Antes de que iniciara la primera caída, mis ojos ya habían recorrido a Korak hasta en los rincones más ín­timos. Lo miré desde que atravesó los vestidores, con la piel fresca por el regaderazo y el cabello todavía hú­medo. No había una sola cana en los rizos castaños de quien me había inyectado el amor por el mundo de las llaves y la primera dosis de lujuria cuando ni siquiera conocía el significado de esa palabra.

Korak se despojó de la bata negra con vivos dorados cuando las luces estaban apagadas, de manera que sólo un reflector de parpadeos multicolores me iba mostrando su torso desnudo, fuerte y aceitado. Aquel momento me pareció el preludio perfecto para consu­mar esas ganas de estrecharlo entre mis brazos y para lograr el mismo contacto cuerpo a cuerpo que él estaba teniendo con Piel Roja. Un olor a menta suave que emanaba de la bata tranquilizó mis deseos, justo cuan­do la prenda cayó entre mis manos.

La sonrisa de Korak, desde el cuadrilátero, me hi­zo pensar en que, terminando la lucha —con el pretexto del autógrafo y la entrega de la bata— podía ir a buscarlo a los vestidores. Quizá sus pupilas verdes sólo me miraron para identificar a quién había que pe­dirle el kimono negro; eso era lo de menos...

En la bata de mi ídolo aparecía bordada una cruz griega idéntica a la que Korak tenía tatuada en la es­palda. Por ahí escurrían, ahora en la tercera caída, constantes descargas de sudor que se perdían entre las mallas negras que también eligió para la noche.

 

punto de partida 137



Poco me importó que su abdomen no estuviese tan bien esculpido como antes y que sus nalgas ya no so­bresalieran con la misma prominencia de veinte años atrás. La batalla estaba pareja, Korak aplicaba pa­ta­das vo­ladoras y Piel Roja le contestaba con una ce­rra­jera; sin embargo, todo el público, al grito de "¡Korak! ¡Ko­rak!" reconocía que mi hombre exponía, sobre el cuer­po de Piel Roja, toda la experiencia que dejan los años arriba del ring. Para ese entonces, yo sudaba como si me encontrara en el cuadrilátero, mirándolo acelerar la respiración como cuando —seguro— hacía el amor con su esposa o con cualquier mujer que se le pusiera enfrente.

Después de una muestra —por parte de los dos gla­diadores— de buen llaveo, la victoria llegó para Ko­rak, gracias a la cruceta del enfermero. La tercera palmada intensificó los espasmos que me acechaban como el orgasmo que nunca había tenido con Korak. El pú­blico también estalló en aplausos, mientras yo me re­tor­cía de ganas por ser el trofeo que se aferraba a su cintura por una temporada más.

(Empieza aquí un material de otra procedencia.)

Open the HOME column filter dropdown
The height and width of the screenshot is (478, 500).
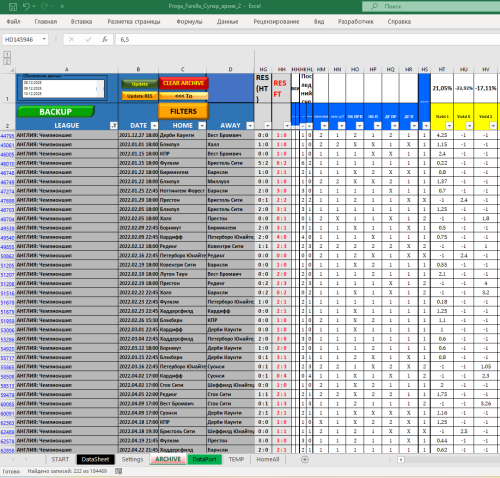(202, 126)
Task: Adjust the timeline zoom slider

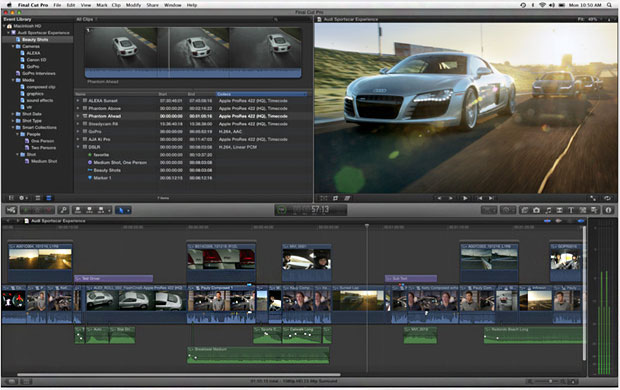Action: [x=550, y=381]
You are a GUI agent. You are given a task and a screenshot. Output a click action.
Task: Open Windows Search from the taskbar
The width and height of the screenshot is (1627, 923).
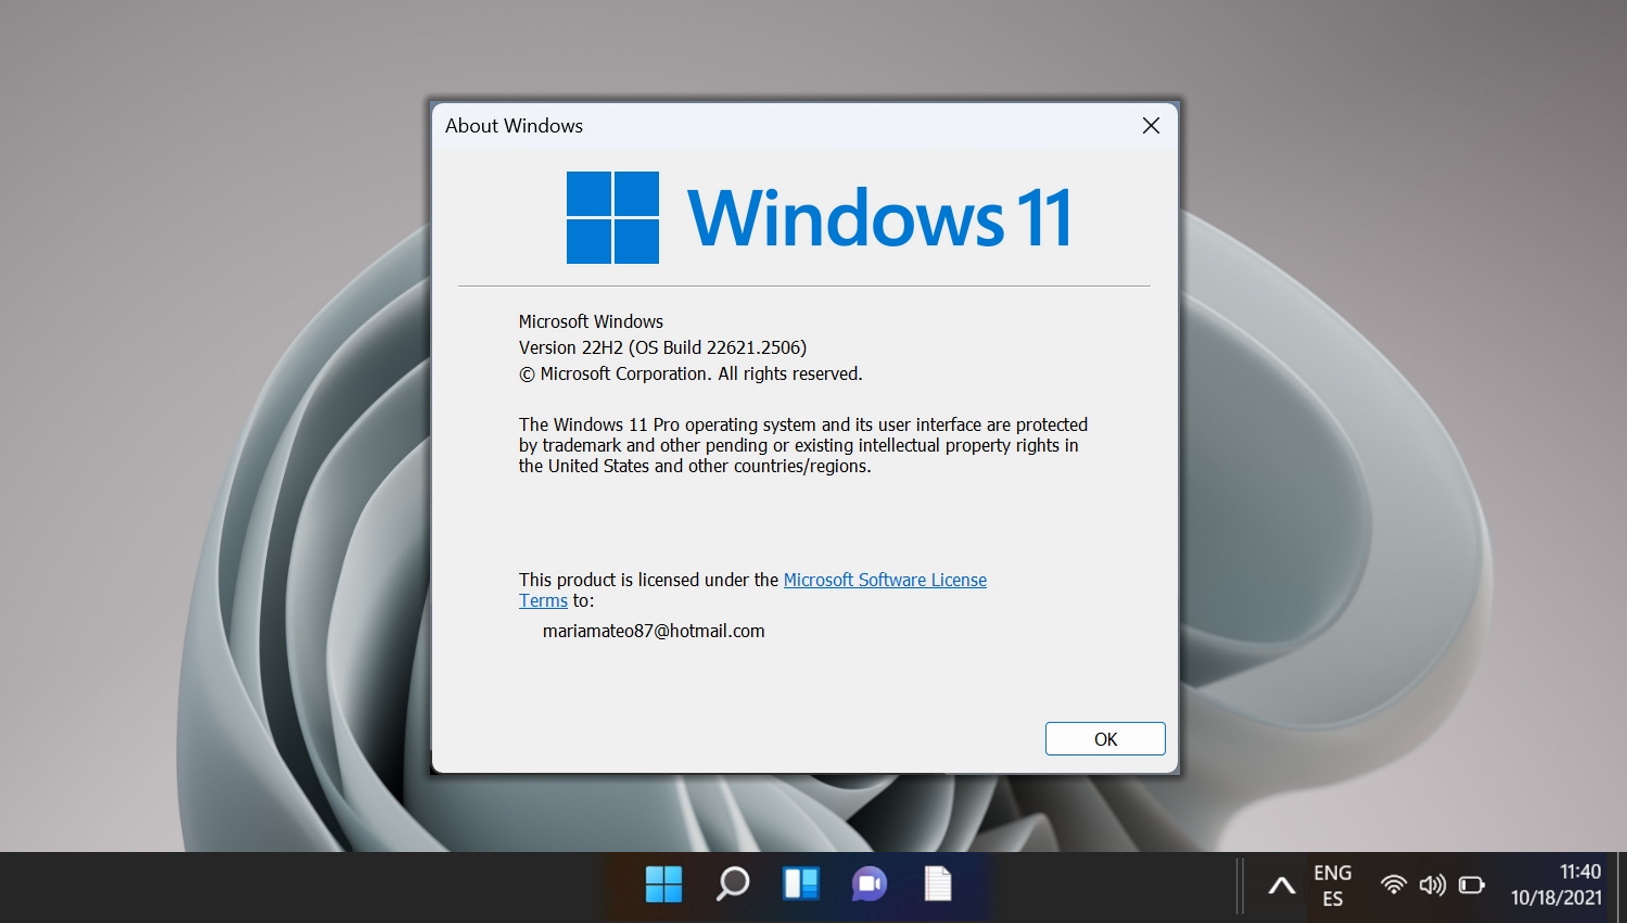pos(733,884)
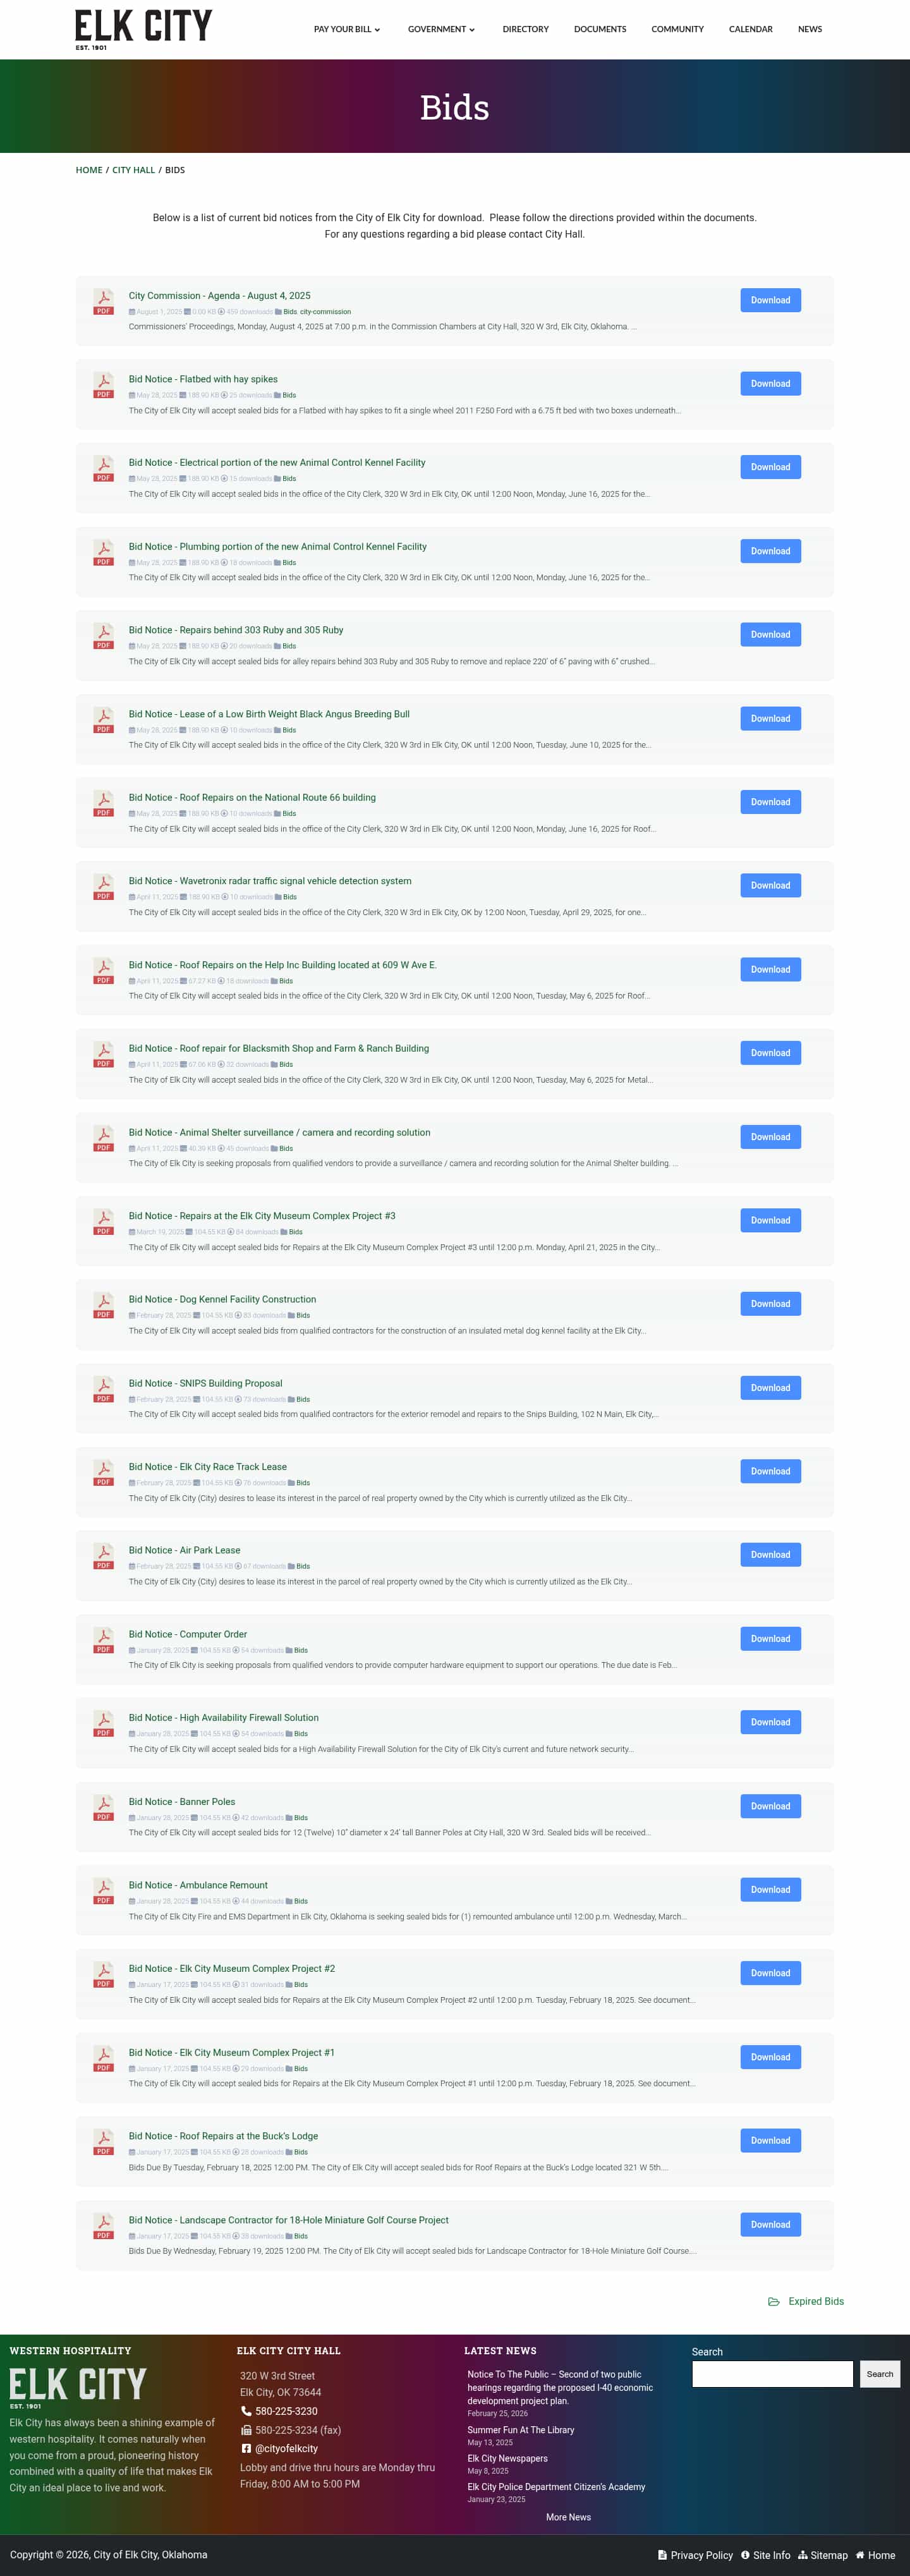
Task: Click PDF icon for Banner Poles bid
Action: coord(103,1807)
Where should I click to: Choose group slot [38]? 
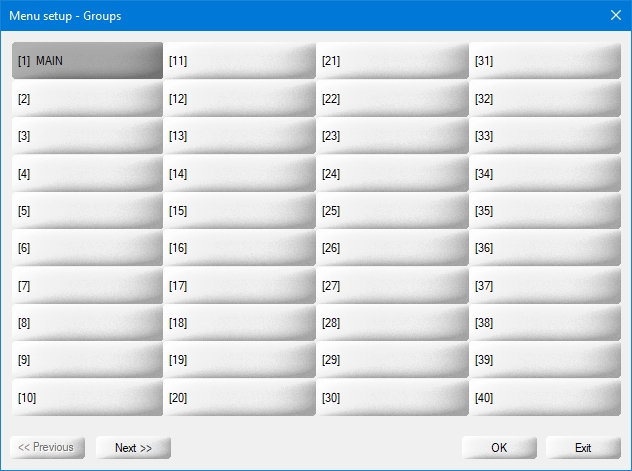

Pronto, él desvió la mirada hacia donde me encontraba. Le hice una seña para indicarle que en la en­trada de los vestidores le devolvería la bata.

Permanecí en un rincón oscuro del salón esperando a que mi ídolo complaciera a todos los aficionados ansiosos de tomarse la foto. Aprovechando la penumbra dirigí mi nariz hacia las axilas de la bata negra para encontrarme con un aroma delicioso, producto de un ligero vaho sudoroso, jabón perfumado y la lo­cion­cita de menta.

Cuando Korak se acercó a mí, sentí que me cortaban las piernas. Justo andaba por ahí un fotógrafo de la revista Tercera caída cuando el campeón le pidió que nos tomara una fotografía para el recuerdo. Yo pa­recía acabada de salir de los baños de vapor. Sólo lo abracé por la cintura y ambos sonreímos, digo yo que víctimas de la misma complicidad de amantes distan­tes. La fotografía, el autógrafo y la efusiva despedida que esa noche me dejó Korak ya forman parte de las victorias de mi acervo luchístico.